Depending on what you are interested in with the date/time info, you might just want to bin it. For e.g., if you are interested in distance from a starting point (e.g., Jan 1, 2015), and you want to measure it in months, I would just code it as month 1 (for Jan 1-31, 2015), 2 (Feb 1-28, 2015), 3, 4, 5, 6, etc. Since the distance between the start dates are approximately the same, this represents time distance in a straightforward continuous format. And I say continuous because you can say month 6.5 and know that it is half-way through June, 2015. Then you don't have to worry about actual date coding and you can use all your typical classification methods.

If you want to measure in days, I know MySql has a 'to_days' function, if you happen to use that to pull data prior to classification.

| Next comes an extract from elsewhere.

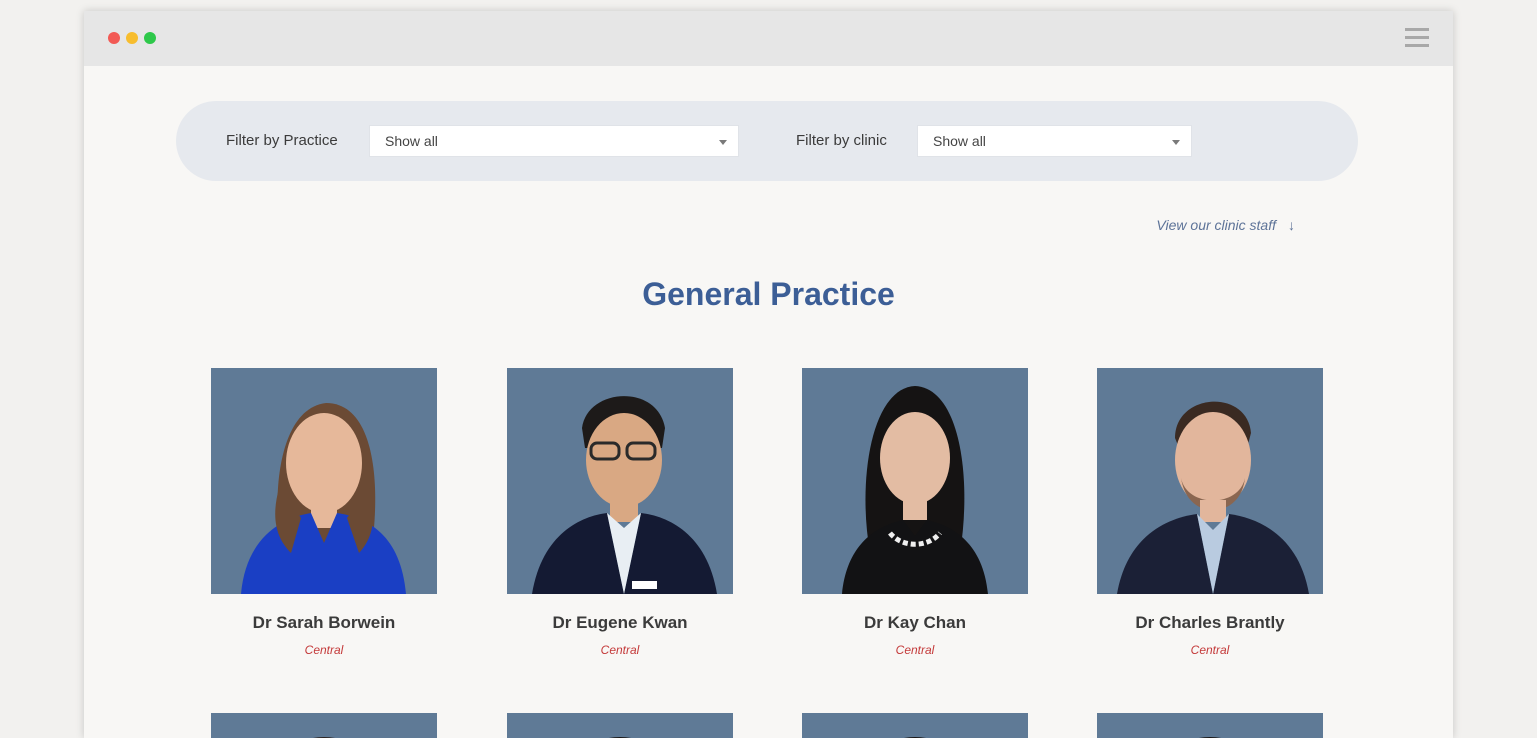 This screenshot has width=1537, height=738. What do you see at coordinates (150, 38) in the screenshot?
I see `maximize-window-icon` at bounding box center [150, 38].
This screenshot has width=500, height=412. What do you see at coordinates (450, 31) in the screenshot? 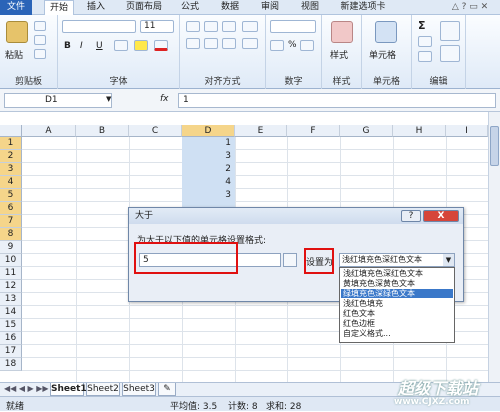
I see `sort-filter-icon` at bounding box center [450, 31].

Python probably has something similar, or use the unix-time format suggested by mork.

Hope this helps!

0

Ben is talking about the static features, and make use of the timestamp features.

As an extension, i will introduce the lag features, I am not talking the raw time series, but the aggregates on it.

The most mystical part is that the future value is unseen for us, how can we use that aggregate features in the training data?

A little example: There is yearly electric consumption data from 1991 to 2015, I want predict the electric consumption in the future 5 years, 2016 to 2020. I will calculate the last 5 years moving average of electric consumption as the 2020's feature values, but the 2016 to 2020 is unknown for us, so we leading (opposite the lagging) the time series 5 years, lets do the moving average on 2010 to 2015, then use this value as 2020's feature values. So, we can construct the future 5 years' feature data.

The next step is just using the moving function (count\mean\median\min\max.etc) and try different windows, then you will construct lots of features!